Bursitis treatment is aimed at relieving pain and reducing inflammation of irritated bursae. A bursa is a pocket of fluid that cushions the friction between the tendons and bones or skin in the joint, and become swollen from direct trauma or overuse injuries.
Home measures can also be implemented when taking bursitis medication, such as rest and ice packs. These are natural ways to reduce inflammation and symptoms like pain, swelling, redness and difficulty moving the affected area, Bursae are located throughout the body, and are most commonly affected in the shoulder, hip, elbow or knee, for example.
The inflammation that occurs in bursitis can have various underlying causes, such as bumps, repetitive strain, arthritis or infections. Many patients with worsening tendonitis may also experience bursitis. Bursitis medication and treatment should be directed by a doctor, who will assess your condition and recommend the best treatment approach.
The most commonly-prescribed medications for bursitis are:
1. Anti-inflammatory drugs
Anti-inflammatory drugs, such as diclofenac (Voltaren, Cataflam), ibuprofen (Advil) or ketoprofen (Profenid) can be prescribed in tablet, injectable or gel form. These help to reduce inflammation and pain.
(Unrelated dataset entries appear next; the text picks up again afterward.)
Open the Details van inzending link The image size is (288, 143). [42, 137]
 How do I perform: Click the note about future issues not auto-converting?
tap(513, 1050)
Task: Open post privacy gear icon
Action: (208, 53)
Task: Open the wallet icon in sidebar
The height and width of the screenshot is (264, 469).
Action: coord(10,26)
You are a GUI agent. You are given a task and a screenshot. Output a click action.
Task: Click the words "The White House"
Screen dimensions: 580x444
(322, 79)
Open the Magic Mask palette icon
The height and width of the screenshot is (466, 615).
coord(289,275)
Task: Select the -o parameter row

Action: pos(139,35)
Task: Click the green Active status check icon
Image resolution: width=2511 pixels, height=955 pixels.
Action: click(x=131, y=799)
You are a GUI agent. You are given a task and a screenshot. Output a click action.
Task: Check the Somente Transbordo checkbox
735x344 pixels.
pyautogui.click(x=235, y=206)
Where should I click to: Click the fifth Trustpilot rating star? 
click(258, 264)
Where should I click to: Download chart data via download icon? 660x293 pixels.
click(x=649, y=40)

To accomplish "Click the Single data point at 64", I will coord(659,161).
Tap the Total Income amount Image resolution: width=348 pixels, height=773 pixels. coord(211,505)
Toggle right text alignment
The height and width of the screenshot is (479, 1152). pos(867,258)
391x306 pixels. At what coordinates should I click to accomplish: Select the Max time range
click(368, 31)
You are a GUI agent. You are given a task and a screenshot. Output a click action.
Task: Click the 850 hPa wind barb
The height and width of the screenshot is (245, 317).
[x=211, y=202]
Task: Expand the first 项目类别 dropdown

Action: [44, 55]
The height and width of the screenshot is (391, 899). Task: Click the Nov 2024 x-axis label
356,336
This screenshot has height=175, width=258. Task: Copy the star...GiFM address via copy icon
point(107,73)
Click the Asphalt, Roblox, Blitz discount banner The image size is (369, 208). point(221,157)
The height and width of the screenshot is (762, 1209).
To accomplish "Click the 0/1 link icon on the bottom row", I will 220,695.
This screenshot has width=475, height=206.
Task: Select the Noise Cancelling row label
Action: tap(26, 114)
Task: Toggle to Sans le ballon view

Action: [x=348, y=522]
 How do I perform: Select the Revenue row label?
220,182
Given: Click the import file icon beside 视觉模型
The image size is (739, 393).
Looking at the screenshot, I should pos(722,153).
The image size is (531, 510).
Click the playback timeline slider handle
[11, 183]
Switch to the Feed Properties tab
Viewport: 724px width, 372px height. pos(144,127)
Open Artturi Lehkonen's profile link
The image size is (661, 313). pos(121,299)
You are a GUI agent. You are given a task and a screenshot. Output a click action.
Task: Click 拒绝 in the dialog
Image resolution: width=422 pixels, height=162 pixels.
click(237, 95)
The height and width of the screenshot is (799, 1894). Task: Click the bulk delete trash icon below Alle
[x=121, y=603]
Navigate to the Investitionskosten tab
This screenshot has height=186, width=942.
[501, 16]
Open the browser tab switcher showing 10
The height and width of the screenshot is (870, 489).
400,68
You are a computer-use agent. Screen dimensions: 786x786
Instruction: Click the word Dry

You should avoid using anti-inflammatories for more than 7 to 10 days, or repeatedly, as they can cause side effects in the body, such as kidney damage or stomach ulcers, for example. If pain persists even with this medication, you are advised to follow-up with your doctor for reassessment.
Like tablets, anti-inflammatory ointments should not be used continuously, but should be used for up to 14 days or as advised by your doctor.
Corticoid injections, such as methylprednisolone or triamcinolone, are often dispensed in combination with 1-2% lidocaine. These are usually administered by the doctor in cases of bursitis that do not improve with oral medications, or for chronic cases of bursitis. This medication is injected to have a more direct effect inside the inflamed joint, which can be more effective and faster than other forms of treatment.
Depending on the type of bursitis, the doctor may prescribe an oral corticosteroid such as prednisone (Prelone, Predsim) for a few days to help relieve pain.
3. Muscle relaxants
Muscle relaxants, such as cyclobenzaprine (Flexeril, Amrix), are also useful for treating the discomfort caused by bursitis, particularly in cases in which muscle tension contributes to inflammation.
If an infection is suspected as the cause of bursitis, the doctor may prescribe antibiotics in tablet or injection form. Many times, a specimen of the bursae fluid will be aspirated and sent to the lab to help identify the specific microorganism causing the infection.
An excellent home remedy for acute bursitis is to apply ice compresses to the affected joint for 15 to 20 minutes, about 4 times a day, for 3 to 5 days.
This treatment will work best in the acute phase of inflammation, especially when there is pain, swelling and redness. During this stage, it is also important to rest so that moving the joint does not worsen the condition.
Some physiotherapy exercises can also be done at home, such as stretching, flexibility and proprioception, which help with recovery.
When to have physiotherapy
Ideally, physiotherapy should be carried out in all cases of bursitis or tendonitis. Physiotherapy treatment involves techniques and exercises that aim to increase the mobility of the affected joint and muscle to improve their function. It should ideally be done at least twice a week to to daily until the injury is resolved.